**Problems and tasks:**
(A) List the three singles named in the singles chronology of the article about "The Formula", with their years.
(B) Reproduce the article about "The Formula" word for word, from "The D.O.C. singles" up to and including "lengthy instrumental outro.".

**Selected text:**
Single by The D.O.C.

from the album No One Can Do It Better
- Released: 1989
- Recorded: 1989
- Genre: Hip hop; G-funk;
- Length: 4:12
- Label: Atlantic/Ruthless
- Songwriter: Tracy Curry
- Producer: Dr. Dre

The D.O.C. singles chronology
| "The D.O.C. & The Doctor" (1989) | "The Formula" (1989) | "Portrait of a Masterpiece" (1989) |

Music video
- "The D.O.C. - The Formula (Official Video)" on YouTube

= The Formula (song) =

"The Formula" is a song by American rapper The D.O.C. from his 1989 debut album No One Can Do It Better. It was released as the third single to support the album and reached #4 on the Hot Rap Songs and #76 on the Hot R&B/Hip-Hop Songs charts in April 1990. "The Formula" has been seen as the song that invented G-funk.

==Background==
"The Formula" was produced by Dr. Dre and contains samples from Marvin Gaye's "Inner City Blues (Make Me Wanna Holler)", from his 1971 album What's Going On. The remix of the song features a lengthy instrumental outro.

**Entries supplied:**
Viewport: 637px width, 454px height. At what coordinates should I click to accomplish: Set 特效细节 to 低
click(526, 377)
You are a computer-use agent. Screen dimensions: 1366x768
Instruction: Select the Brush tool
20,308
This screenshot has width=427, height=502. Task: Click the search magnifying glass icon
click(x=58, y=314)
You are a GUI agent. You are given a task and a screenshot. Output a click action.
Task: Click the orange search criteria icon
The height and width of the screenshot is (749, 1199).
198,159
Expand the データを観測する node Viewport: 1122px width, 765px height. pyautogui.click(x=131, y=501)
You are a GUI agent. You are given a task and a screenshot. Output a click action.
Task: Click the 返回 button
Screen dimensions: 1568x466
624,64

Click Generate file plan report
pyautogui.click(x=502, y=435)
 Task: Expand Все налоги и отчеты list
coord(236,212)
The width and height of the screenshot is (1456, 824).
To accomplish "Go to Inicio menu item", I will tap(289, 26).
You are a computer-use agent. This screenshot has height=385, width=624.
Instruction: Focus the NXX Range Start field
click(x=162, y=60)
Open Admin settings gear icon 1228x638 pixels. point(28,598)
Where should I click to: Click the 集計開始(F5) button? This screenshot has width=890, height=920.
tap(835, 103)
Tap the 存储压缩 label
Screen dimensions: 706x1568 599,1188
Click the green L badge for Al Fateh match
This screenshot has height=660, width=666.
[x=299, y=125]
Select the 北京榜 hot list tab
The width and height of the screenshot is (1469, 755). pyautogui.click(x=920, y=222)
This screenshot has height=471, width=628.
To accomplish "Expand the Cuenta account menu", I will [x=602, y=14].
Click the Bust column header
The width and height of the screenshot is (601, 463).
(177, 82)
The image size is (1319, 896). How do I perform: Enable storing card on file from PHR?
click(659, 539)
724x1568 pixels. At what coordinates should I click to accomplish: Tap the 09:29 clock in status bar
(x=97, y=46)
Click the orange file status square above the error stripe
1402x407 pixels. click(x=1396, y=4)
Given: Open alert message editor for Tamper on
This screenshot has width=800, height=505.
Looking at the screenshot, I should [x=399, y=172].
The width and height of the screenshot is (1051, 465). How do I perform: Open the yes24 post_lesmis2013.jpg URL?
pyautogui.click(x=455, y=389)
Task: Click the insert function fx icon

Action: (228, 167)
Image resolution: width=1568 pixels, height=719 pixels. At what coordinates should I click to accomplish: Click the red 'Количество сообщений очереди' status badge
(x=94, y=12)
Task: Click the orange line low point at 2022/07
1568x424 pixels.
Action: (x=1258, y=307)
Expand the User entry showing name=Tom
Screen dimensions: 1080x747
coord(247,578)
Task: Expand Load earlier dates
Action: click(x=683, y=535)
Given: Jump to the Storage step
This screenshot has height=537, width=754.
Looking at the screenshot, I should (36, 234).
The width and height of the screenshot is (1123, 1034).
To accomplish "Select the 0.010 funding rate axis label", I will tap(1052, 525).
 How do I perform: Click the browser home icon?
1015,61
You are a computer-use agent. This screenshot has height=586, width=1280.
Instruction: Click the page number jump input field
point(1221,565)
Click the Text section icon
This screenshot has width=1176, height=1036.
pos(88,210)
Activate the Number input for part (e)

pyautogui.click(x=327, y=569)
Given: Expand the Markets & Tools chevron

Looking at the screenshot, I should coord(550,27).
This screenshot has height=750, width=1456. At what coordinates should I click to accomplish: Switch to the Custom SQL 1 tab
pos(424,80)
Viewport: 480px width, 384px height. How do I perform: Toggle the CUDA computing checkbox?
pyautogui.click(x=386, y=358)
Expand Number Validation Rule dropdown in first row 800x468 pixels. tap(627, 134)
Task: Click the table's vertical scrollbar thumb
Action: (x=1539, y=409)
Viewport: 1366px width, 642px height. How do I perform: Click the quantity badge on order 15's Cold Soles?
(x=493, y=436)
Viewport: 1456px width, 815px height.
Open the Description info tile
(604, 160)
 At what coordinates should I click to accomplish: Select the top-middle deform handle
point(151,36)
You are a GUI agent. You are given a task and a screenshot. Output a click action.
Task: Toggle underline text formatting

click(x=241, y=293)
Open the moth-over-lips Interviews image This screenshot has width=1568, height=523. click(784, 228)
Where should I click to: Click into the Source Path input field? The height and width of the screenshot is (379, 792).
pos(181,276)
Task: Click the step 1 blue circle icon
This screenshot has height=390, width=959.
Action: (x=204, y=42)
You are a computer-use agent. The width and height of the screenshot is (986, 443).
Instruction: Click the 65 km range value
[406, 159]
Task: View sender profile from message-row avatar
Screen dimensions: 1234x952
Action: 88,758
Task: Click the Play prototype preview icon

**Answers to each task:**
(A)
- "The D.O.C. & The Doctor" (1989)
- "The Formula" (1989)
- "Portrait of a Masterpiece" (1989)

(B)
The D.O.C. singles chronology
| "The D.O.C. & The Doctor" (1989) | "The Formula" (1989) | "Portrait of a Masterpiece" (1989) |

Music video
- "The D.O.C. - The Formula (Official Video)" on YouTube

= The Formula (song) =

"The Formula" is a song by American rapper The D.O.C. from his 1989 debut album No One Can Do It Better. It was released as the third single to support the album and reached #4 on the Hot Rap Songs and #76 on the Hot R&B/Hip-Hop Songs charts in April 1990. "The Formula" has been seen as the song that invented G-funk.

==Background==
"The Formula" was produced by Dr. Dre and contains samples from Marvin Gaye's "Inner City Blues (Make Me Wanna Holler)", from his 1971 album What's Going On. The remix of the song features a lengthy instrumental outro.